++++ Entries supplied ++++

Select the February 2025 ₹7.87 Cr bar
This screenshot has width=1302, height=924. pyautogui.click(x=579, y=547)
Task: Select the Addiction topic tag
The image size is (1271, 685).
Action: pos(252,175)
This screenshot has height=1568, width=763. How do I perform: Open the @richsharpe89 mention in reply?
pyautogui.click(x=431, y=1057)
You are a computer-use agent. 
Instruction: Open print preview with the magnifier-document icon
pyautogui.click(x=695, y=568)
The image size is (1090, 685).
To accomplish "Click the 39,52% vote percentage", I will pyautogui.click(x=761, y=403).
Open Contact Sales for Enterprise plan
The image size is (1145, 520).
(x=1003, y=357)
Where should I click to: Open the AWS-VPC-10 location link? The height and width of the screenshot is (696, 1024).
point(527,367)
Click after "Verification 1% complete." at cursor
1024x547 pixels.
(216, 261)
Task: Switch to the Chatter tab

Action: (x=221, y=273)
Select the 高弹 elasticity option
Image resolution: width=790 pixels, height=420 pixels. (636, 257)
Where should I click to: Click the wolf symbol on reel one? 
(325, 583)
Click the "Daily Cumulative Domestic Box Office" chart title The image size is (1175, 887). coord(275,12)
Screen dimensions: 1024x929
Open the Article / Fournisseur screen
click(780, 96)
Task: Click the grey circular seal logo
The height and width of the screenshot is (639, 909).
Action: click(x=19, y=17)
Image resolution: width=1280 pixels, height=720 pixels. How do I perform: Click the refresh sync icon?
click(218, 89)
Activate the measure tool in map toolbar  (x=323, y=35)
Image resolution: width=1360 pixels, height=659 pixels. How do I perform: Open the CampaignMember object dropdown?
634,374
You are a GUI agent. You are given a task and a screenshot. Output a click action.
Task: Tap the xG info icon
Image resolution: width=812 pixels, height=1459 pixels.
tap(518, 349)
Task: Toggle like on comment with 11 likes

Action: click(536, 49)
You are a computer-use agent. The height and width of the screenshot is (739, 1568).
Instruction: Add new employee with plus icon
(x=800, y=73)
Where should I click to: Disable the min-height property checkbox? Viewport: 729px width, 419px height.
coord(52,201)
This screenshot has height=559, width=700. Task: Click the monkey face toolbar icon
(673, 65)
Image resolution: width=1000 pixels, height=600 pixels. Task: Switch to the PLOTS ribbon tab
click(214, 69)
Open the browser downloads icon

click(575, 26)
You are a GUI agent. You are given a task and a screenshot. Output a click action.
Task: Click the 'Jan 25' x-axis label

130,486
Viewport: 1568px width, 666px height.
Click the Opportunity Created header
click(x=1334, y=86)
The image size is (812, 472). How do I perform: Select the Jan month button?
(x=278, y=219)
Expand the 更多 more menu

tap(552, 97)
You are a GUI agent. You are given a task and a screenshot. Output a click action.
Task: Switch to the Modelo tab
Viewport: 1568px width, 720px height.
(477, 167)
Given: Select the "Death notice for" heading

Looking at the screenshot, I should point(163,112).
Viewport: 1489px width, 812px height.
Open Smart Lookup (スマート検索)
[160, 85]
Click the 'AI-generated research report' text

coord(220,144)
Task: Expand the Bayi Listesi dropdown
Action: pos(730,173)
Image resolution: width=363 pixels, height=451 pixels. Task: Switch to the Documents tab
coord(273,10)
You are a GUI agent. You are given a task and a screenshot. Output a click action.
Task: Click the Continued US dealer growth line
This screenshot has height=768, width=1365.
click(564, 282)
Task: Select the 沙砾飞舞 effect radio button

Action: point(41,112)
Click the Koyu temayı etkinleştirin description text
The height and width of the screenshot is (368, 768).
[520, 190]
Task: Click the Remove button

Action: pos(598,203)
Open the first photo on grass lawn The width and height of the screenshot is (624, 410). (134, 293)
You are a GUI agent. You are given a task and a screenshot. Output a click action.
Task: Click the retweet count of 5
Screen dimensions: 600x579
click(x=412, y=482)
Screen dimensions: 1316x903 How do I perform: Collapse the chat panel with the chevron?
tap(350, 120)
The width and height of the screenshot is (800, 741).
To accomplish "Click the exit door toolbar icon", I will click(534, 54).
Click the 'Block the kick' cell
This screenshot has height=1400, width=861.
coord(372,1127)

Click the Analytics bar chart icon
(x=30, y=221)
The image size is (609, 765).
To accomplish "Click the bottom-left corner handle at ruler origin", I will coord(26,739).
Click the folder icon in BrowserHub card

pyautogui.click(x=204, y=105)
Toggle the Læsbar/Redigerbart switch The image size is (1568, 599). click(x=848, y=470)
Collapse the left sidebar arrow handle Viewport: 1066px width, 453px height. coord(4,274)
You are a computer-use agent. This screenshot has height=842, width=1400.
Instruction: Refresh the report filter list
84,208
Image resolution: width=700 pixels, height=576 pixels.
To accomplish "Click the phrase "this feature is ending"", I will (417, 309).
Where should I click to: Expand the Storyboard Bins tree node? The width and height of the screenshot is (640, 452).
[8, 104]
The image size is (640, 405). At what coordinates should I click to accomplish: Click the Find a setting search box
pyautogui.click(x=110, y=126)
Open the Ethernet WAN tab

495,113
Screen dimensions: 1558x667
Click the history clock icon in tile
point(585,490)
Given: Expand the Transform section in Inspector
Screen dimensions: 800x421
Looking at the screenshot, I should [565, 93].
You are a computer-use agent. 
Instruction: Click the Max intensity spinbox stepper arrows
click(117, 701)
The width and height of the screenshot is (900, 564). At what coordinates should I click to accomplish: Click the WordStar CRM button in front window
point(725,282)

++++

**What you are asked to do**
Every one of the entries must be printed exactly.

**Answer to this exercise**
Select the February 2025 ₹7.87 Cr bar
This screenshot has width=1302, height=924. pyautogui.click(x=579, y=547)
Task: Select the Addiction topic tag
The image size is (1271, 685).
Action: pos(252,175)
This screenshot has height=1568, width=763. How do I perform: Open the @richsharpe89 mention in reply?
pyautogui.click(x=431, y=1057)
You are a computer-use agent. 
Instruction: Open print preview with the magnifier-document icon
pyautogui.click(x=695, y=568)
The image size is (1090, 685).
To accomplish "Click the 39,52% vote percentage", I will pyautogui.click(x=761, y=403).
Open Contact Sales for Enterprise plan
The image size is (1145, 520).
(x=1003, y=357)
Where should I click to: Open the AWS-VPC-10 location link? The height and width of the screenshot is (696, 1024).
point(527,367)
Click after "Verification 1% complete." at cursor
1024x547 pixels.
(216, 261)
Task: Switch to the Chatter tab

Action: (x=221, y=273)
Select the 高弹 elasticity option
Image resolution: width=790 pixels, height=420 pixels. (636, 257)
Where should I click to: Click the wolf symbol on reel one? 
(325, 583)
Click the "Daily Cumulative Domestic Box Office" chart title The image size is (1175, 887). coord(275,12)
Screen dimensions: 1024x929
Open the Article / Fournisseur screen
click(780, 96)
Task: Click the grey circular seal logo
The height and width of the screenshot is (639, 909).
Action: click(x=19, y=17)
Image resolution: width=1280 pixels, height=720 pixels. How do I perform: Click the refresh sync icon?
click(218, 89)
Activate the measure tool in map toolbar  (x=323, y=35)
Image resolution: width=1360 pixels, height=659 pixels. How do I perform: Open the CampaignMember object dropdown?
634,374
You are a GUI agent. You are given a task and a screenshot. Output a click action.
Task: Tap the xG info icon
Image resolution: width=812 pixels, height=1459 pixels.
tap(518, 349)
Task: Toggle like on comment with 11 likes

Action: click(536, 49)
You are a computer-use agent. The height and width of the screenshot is (739, 1568).
Instruction: Add new employee with plus icon
(x=800, y=73)
Where should I click to: Disable the min-height property checkbox? Viewport: 729px width, 419px height.
coord(52,201)
This screenshot has height=559, width=700. Task: Click the monkey face toolbar icon
(673, 65)
Image resolution: width=1000 pixels, height=600 pixels. Task: Switch to the PLOTS ribbon tab
click(214, 69)
Open the browser downloads icon

click(575, 26)
You are a GUI agent. You are given a task and a screenshot. Output a click action.
Task: Click the 'Jan 25' x-axis label

130,486
Viewport: 1568px width, 666px height.
Click the Opportunity Created header
click(x=1334, y=86)
The image size is (812, 472). How do I perform: Select the Jan month button?
(x=278, y=219)
Expand the 更多 more menu

tap(552, 97)
You are a GUI agent. You are given a task and a screenshot. Output a click action.
Task: Switch to the Modelo tab
Viewport: 1568px width, 720px height.
(477, 167)
Given: Select the "Death notice for" heading

Looking at the screenshot, I should point(163,112).
Viewport: 1489px width, 812px height.
Open Smart Lookup (スマート検索)
[160, 85]
Click the 'AI-generated research report' text

coord(220,144)
Task: Expand the Bayi Listesi dropdown
Action: pos(730,173)
Image resolution: width=363 pixels, height=451 pixels. Task: Switch to the Documents tab
coord(273,10)
You are a GUI agent. You are given a task and a screenshot. Output a click action.
Task: Click the Continued US dealer growth line
This screenshot has height=768, width=1365.
click(564, 282)
Task: Select the 沙砾飞舞 effect radio button

Action: point(41,112)
Click the Koyu temayı etkinleştirin description text
The height and width of the screenshot is (368, 768).
[520, 190]
Task: Click the Remove button

Action: pos(598,203)
Open the first photo on grass lawn The width and height of the screenshot is (624, 410). (134, 293)
You are a GUI agent. You are given a task and a screenshot. Output a click action.
Task: Click the retweet count of 5
Screen dimensions: 600x579
click(x=412, y=482)
Screen dimensions: 1316x903 How do I perform: Collapse the chat panel with the chevron?
tap(350, 120)
The width and height of the screenshot is (800, 741).
To accomplish "Click the exit door toolbar icon", I will click(534, 54).
Click the 'Block the kick' cell
This screenshot has height=1400, width=861.
coord(372,1127)

Click the Analytics bar chart icon
(x=30, y=221)
The image size is (609, 765).
To accomplish "Click the bottom-left corner handle at ruler origin", I will coord(26,739).
Click the folder icon in BrowserHub card

pyautogui.click(x=204, y=105)
Toggle the Læsbar/Redigerbart switch The image size is (1568, 599). click(x=848, y=470)
Collapse the left sidebar arrow handle Viewport: 1066px width, 453px height. coord(4,274)
You are a computer-use agent. This screenshot has height=842, width=1400.
Instruction: Refresh the report filter list
84,208
Image resolution: width=700 pixels, height=576 pixels.
To accomplish "Click the phrase "this feature is ending"", I will (417, 309).
Where should I click to: Expand the Storyboard Bins tree node? The width and height of the screenshot is (640, 452).
[8, 104]
The image size is (640, 405). At what coordinates should I click to accomplish: Click the Find a setting search box
pyautogui.click(x=110, y=126)
Open the Ethernet WAN tab

495,113
Screen dimensions: 1558x667
Click the history clock icon in tile
point(585,490)
Given: Expand the Transform section in Inspector
Screen dimensions: 800x421
Looking at the screenshot, I should [565, 93].
You are a computer-use agent. 
Instruction: Click the Max intensity spinbox stepper arrows
click(117, 701)
The width and height of the screenshot is (900, 564). At what coordinates should I click to accomplish: Click the WordStar CRM button in front window
point(725,282)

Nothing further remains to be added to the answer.